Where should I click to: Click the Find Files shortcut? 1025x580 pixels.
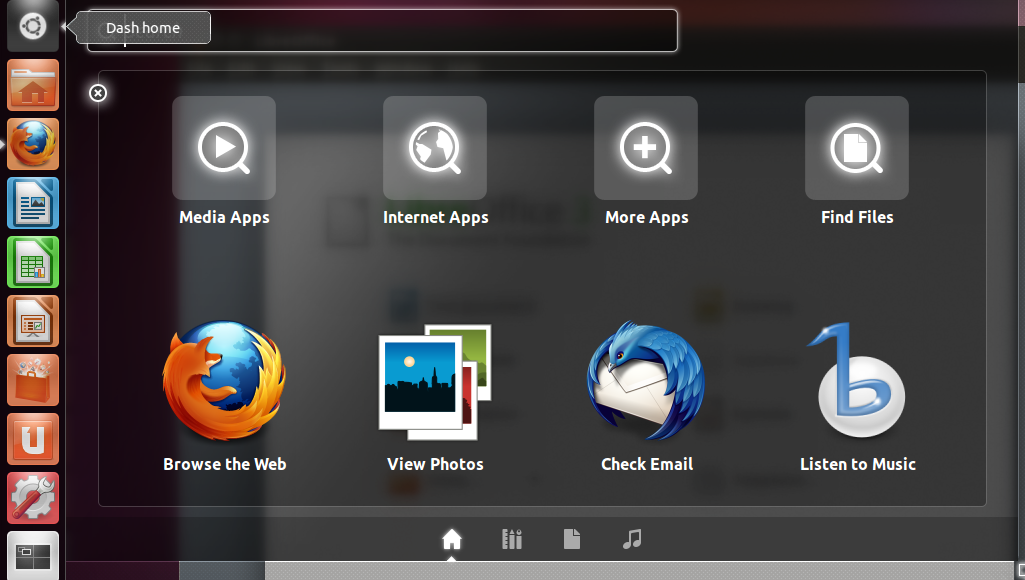(857, 149)
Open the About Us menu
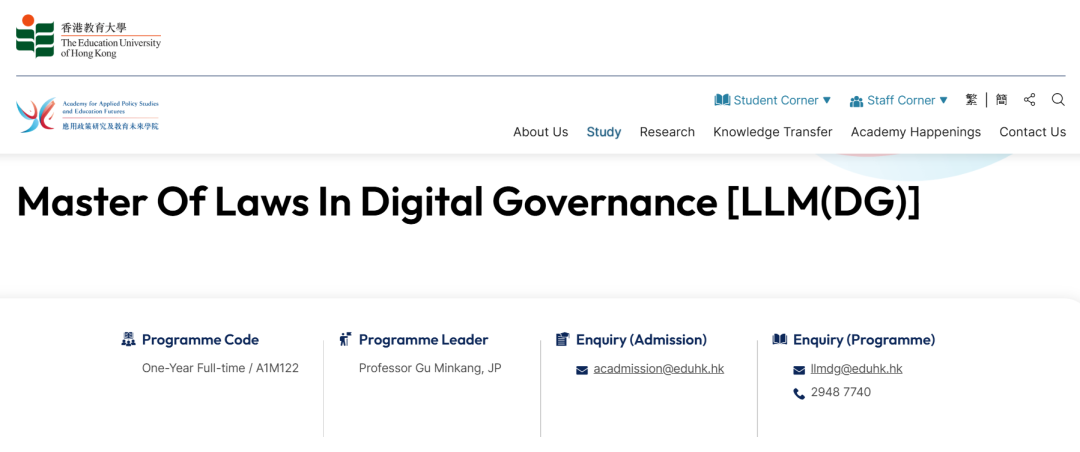Viewport: 1080px width, 452px height. coord(540,132)
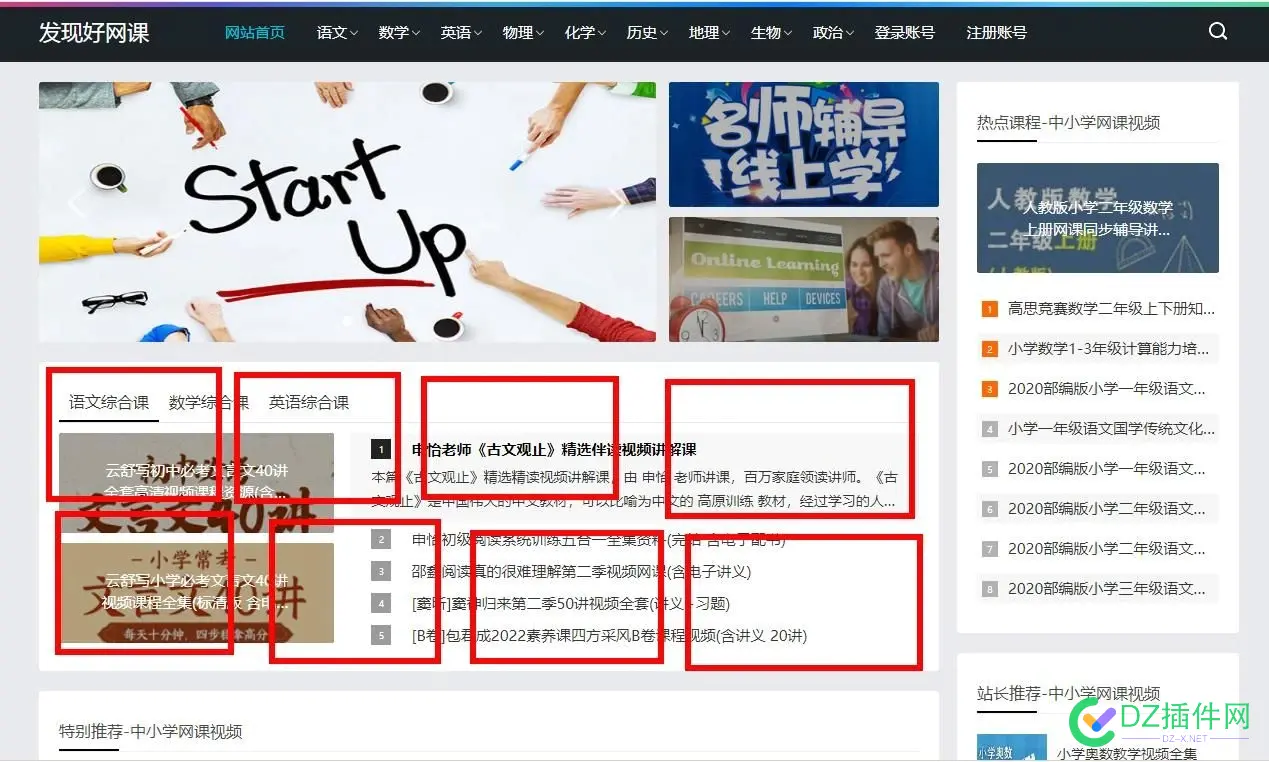This screenshot has width=1269, height=762.
Task: Click the carousel next arrow
Action: [619, 203]
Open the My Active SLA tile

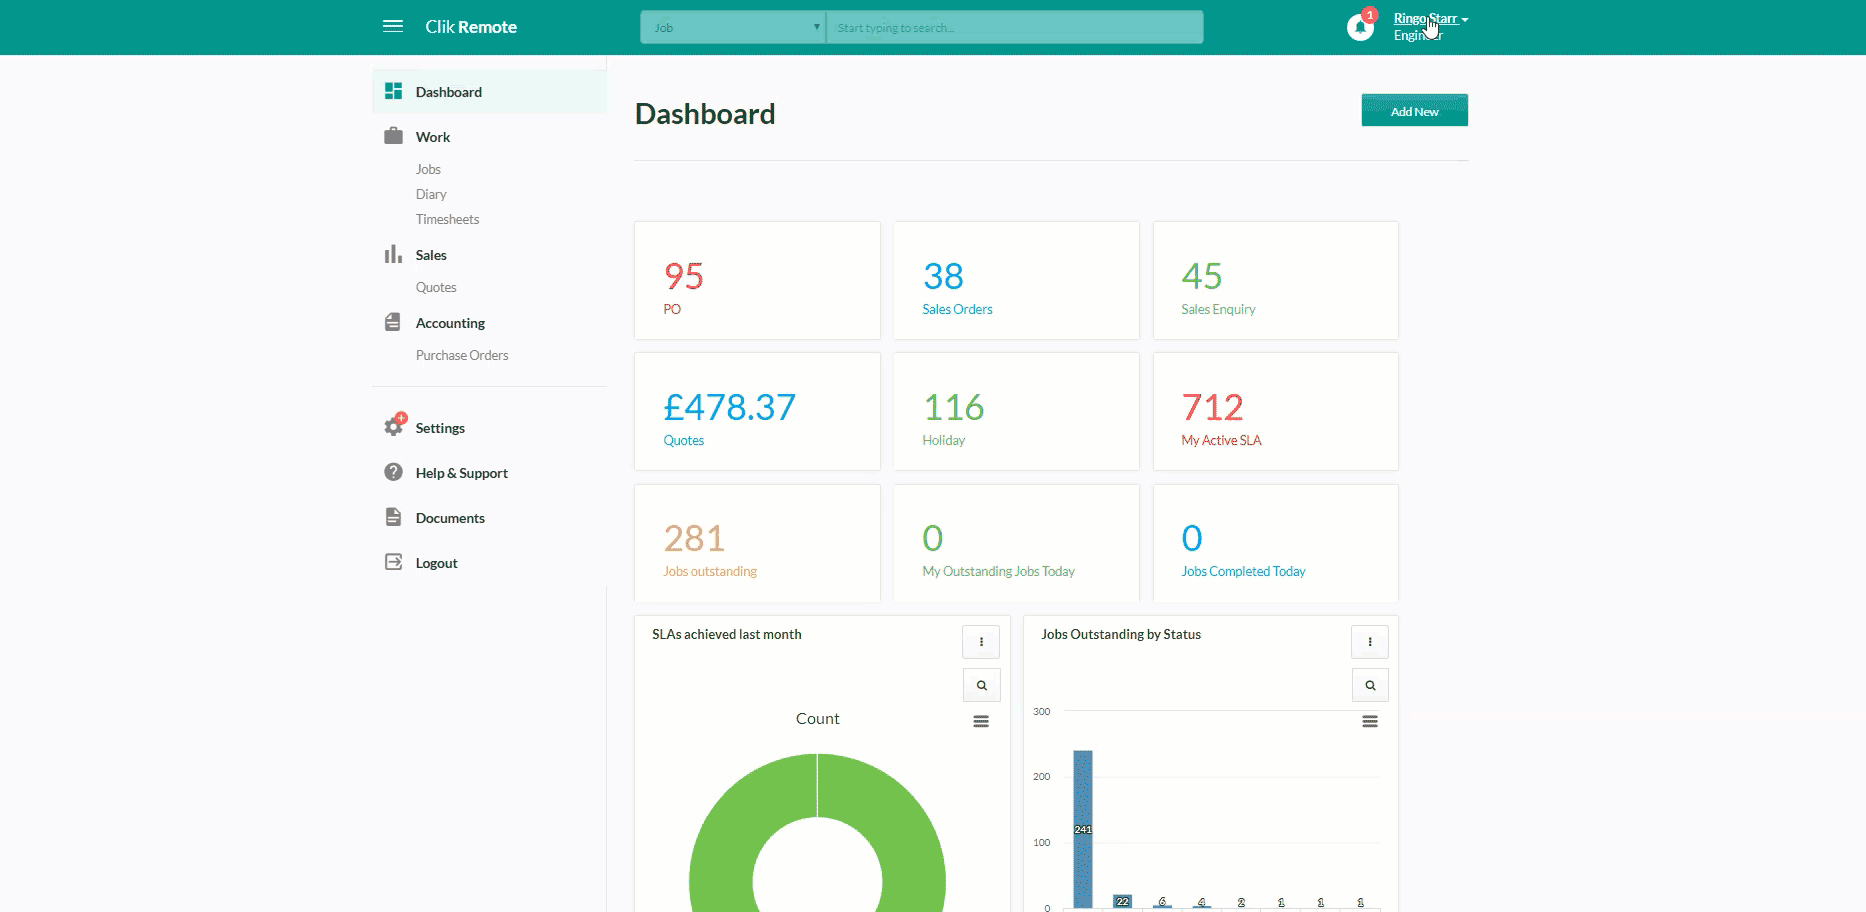coord(1275,411)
# # # # #
**DIRECTIONS:** Exactly repeat the data above; the pictures do not belong in your copy.

**ANSWER TO THE EXERCISE:**
Where should I click to: Click the Find Files shortcut? 1025x580 pixels.
(857, 149)
Open the About Us menu
Viewport: 1080px width, 452px height. coord(540,132)
This screenshot has width=1269, height=762.
Task: Click the carousel next arrow
Action: [619, 203]
Open the My Active SLA tile

coord(1275,411)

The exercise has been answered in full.